++++ 選択テキスト ++++

初期広告の外観写真は、緑量豊かな敷地をロケーションとする。 楠の高木に阻まれ、建物全景の視認性はあまり良くない。 広告として適切か、と一瞬戸惑う。


DO-C-61タイプ外観*

庭には、木々の合間にテーブルと椅子を幾つも配置。 よくみると、建物一階部分にはピロティが広く設けられ、同様にテーブルや椅子が設えられている。 それぞれの席では、家族や気の合う仲間と思しき人々が思い思いに寛ぐ。 手前中央の席では、フォーマルな服装に身を包んだ品の良い初老の夫婦が、着席している人たちと和やかに談笑している。
夫婦はこの家の持ち主。 その一階及び庭でカフェを営み大いに賑わう様子がそこに演出された。 この演出を見て、写真の撮影意図や掲載理由が了解される。 即ち在宅起業による収入確保を念頭に、そのためのフリースペースを標準設定した「収入型住宅」というアピールだ。 例えば、定年退職を迎えた世代がこのフリースペースを活用して店舗を経営。 充実した第二の人生を大いに満喫するライフスタイルを獲得する。 外観よりも、そんな状況の演出がアピールポイントとして写真に企図されたのであろう。

2.プラン
※1

フリースペースの活用事例*
ここでは、ブティックの店舗としての使用例が提示されている。 勿論活用形態は店舗以外にも様々あり得る。 筆者が観た事例の中には、学習塾の用途に供したものもあった。
更には、在宅収入のための用途のみならず、例えば親世帯の住居スぺースにあてて三世帯居住に対応する選択肢も提示されていた。

基本骨格は、8帖を一マスとした二行三列の整形グリッドに基づく。
一階のグリッドの中で、菱形のパターンが描かれた左下二マス分の箇所が、当該モデルの特徴である半屋外のフリースペース。 そこに隣接して右手縦二マスに屋内のフリースペース。 双方合わせて、在宅収入の拠点と位置付けている※1


DO-C-61タイプ平面図*

二階は、同様のグリッドに則りつつ北側中央に配置された階段を起点に諸室を構造的にも動線的にも合理的にそつなく配置。 更にその上に小屋裏三階が、下階のグリッドの縦方向のラインに従いながら左右対称形に積層。 ここでも北側中央配置の階段が各居室への動線を合理的に処理している。

一階にフリースペースを設置しながら居住用途に供する諸室のスペースも確保するため、小屋裏三階建ての構造形式が採用された。 この構造を用いるのは、同社では当該モデルが初めて。 これは、前年のツーバイフォー工法における小屋裏三階建て構造の告示化と無関係では無かろう。 あるいは、同工法の告示化に対抗した小屋裏三階モデルの商品化に伴い、それによって同じ建築面積でも大幅に増える容積を活用し収入型住宅に資するフリースペースを組み込んだところに当該モデルの面白さがあった。

3.モデルの固有性及び位置づけ
※2
同社が同時期に立ち上げた自由設計の新ブランド「我が間ま住宅」には、「一居解決。」とのキャッチコピーもあった。

※3
A,B,Cタイプは、それぞれ面積を増減させた数種のプランと東西反転の組み合わせ。 Dタイプは1種のプランについて、東西反転のバリエーションが設定された。

++++

課題文: 住宅モデルの紹介文のうち、「DO-C-61タイプ平面図*」から「バリエーションが設定された。」までの箇所を一字一句違えずに引用してください。 この後に続く行は、住宅モデルの紹介文とは関係がありません。

++++ 提供資料 ++++

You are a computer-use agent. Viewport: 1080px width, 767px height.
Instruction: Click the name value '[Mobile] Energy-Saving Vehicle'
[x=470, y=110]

++++

回答:
DO-C-61タイプ平面図*

二階は、同様のグリッドに則りつつ北側中央に配置された階段を起点に諸室を構造的にも動線的にも合理的にそつなく配置。 更にその上に小屋裏三階が、下階のグリッドの縦方向のラインに従いながら左右対称形に積層。 ここでも北側中央配置の階段が各居室への動線を合理的に処理している。

一階にフリースペースを設置しながら居住用途に供する諸室のスペースも確保するため、小屋裏三階建ての構造形式が採用された。 この構造を用いるのは、同社では当該モデルが初めて。 これは、前年のツーバイフォー工法における小屋裏三階建て構造の告示化と無関係では無かろう。 あるいは、同工法の告示化に対抗した小屋裏三階モデルの商品化に伴い、それによって同じ建築面積でも大幅に増える容積を活用し収入型住宅に資するフリースペースを組み込んだところに当該モデルの面白さがあった。

3.モデルの固有性及び位置づけ
※2
同社が同時期に立ち上げた自由設計の新ブランド「我が間ま住宅」には、「一居解決。」とのキャッチコピーもあった。

※3
A,B,Cタイプは、それぞれ面積を増減させた数種のプランと東西反転の組み合わせ。 Dタイプは1種のプランについて、東西反転のバリエーションが設定された。